=== Section Start ===

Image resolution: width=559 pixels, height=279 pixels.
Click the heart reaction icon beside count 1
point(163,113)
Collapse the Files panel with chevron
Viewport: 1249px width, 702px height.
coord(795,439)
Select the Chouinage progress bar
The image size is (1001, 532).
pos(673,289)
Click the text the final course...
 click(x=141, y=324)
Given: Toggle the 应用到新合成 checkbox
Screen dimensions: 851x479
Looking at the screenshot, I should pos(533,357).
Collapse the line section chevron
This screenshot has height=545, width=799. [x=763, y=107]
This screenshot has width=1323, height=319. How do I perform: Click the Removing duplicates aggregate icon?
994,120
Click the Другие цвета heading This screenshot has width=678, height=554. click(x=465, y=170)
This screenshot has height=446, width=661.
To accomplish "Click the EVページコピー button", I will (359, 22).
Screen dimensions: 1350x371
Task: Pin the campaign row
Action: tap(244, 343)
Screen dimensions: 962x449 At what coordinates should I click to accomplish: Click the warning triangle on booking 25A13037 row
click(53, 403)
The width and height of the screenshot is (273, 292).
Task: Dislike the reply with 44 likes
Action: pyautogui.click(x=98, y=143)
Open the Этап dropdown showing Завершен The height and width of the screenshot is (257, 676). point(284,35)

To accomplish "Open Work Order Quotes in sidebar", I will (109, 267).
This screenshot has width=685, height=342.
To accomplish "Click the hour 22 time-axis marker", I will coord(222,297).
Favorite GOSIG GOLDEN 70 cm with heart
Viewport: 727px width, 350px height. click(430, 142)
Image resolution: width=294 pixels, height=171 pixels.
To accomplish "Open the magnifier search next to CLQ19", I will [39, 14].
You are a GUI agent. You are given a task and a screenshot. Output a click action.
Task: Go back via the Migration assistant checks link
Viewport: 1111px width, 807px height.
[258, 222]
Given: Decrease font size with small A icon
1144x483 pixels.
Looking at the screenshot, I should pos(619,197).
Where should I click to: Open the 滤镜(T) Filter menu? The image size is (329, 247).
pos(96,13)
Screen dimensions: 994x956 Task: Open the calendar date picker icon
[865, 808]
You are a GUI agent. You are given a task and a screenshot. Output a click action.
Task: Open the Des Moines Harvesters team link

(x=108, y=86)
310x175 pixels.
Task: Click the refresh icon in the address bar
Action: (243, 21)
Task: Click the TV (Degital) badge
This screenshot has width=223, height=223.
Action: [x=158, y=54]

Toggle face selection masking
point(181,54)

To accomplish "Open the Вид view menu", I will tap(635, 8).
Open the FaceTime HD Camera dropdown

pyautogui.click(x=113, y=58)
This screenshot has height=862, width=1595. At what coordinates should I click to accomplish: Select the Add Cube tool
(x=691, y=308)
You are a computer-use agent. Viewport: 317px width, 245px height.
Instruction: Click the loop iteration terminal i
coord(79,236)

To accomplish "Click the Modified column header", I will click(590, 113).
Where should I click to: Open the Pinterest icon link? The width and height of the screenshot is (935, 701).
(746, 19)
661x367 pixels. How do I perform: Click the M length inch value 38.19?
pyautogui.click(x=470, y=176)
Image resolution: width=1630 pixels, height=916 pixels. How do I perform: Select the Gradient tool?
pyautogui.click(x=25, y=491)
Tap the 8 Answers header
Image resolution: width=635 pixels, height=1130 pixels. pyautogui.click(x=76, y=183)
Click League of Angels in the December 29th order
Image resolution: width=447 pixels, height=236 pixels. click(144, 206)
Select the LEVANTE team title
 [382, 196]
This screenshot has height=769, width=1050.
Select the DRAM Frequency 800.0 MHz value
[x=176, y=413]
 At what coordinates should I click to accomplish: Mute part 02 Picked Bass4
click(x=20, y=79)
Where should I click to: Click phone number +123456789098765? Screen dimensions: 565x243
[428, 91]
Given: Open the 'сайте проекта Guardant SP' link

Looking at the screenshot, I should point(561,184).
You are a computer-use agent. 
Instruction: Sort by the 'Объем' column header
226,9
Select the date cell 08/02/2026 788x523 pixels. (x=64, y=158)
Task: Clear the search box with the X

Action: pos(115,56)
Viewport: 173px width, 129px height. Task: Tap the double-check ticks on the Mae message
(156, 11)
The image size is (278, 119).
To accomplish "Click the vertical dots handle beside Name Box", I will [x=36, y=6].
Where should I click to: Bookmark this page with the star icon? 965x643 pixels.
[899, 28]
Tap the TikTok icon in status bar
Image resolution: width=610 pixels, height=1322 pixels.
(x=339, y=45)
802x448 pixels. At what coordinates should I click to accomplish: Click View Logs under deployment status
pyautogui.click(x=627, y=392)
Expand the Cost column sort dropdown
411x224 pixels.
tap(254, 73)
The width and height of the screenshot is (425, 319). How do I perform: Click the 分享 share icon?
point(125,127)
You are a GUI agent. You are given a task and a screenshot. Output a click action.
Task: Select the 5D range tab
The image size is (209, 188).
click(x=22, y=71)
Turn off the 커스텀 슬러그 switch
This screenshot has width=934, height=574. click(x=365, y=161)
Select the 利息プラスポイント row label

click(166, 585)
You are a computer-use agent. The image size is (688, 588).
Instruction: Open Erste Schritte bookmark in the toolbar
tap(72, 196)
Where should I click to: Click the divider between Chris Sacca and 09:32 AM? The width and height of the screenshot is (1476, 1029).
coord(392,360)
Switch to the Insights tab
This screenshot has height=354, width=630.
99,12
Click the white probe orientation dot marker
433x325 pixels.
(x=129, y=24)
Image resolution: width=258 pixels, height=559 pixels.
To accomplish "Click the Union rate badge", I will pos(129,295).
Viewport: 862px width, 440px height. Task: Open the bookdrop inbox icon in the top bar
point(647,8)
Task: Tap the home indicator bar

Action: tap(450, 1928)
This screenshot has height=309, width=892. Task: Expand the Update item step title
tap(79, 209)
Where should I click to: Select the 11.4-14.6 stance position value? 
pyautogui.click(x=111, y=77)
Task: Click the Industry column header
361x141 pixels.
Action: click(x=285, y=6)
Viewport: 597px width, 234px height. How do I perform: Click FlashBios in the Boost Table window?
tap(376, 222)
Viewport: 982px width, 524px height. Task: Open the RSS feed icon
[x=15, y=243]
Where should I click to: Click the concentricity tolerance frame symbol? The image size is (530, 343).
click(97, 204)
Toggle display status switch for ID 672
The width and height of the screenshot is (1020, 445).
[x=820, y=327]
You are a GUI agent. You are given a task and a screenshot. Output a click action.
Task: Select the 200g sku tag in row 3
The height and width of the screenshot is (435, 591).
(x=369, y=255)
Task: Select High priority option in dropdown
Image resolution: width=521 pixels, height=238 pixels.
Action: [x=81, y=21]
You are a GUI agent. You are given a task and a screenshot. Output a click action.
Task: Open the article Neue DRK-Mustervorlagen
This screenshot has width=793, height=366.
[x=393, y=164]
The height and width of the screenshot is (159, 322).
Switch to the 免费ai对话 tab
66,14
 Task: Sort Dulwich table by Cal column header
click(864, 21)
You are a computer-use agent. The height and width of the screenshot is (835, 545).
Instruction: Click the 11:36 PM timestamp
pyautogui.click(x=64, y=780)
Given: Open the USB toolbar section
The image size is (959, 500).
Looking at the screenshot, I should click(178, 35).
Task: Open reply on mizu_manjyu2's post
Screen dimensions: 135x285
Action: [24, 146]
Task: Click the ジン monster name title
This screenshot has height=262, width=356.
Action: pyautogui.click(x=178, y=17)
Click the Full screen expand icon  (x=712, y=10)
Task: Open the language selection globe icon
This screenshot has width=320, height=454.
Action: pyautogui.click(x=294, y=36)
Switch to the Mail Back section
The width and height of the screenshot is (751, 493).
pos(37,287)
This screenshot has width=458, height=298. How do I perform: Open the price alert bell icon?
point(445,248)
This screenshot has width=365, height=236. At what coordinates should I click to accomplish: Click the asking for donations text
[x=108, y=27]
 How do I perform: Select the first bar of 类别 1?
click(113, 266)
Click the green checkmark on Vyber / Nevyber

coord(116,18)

=== Section End ===

Exercise requirements: Whenever the word "badge" shows up in a line of the entries, list that line.

Task output:
Task: Click the TV (Degital) badge
To accomplish "Click the Union rate badge", I will pos(129,295).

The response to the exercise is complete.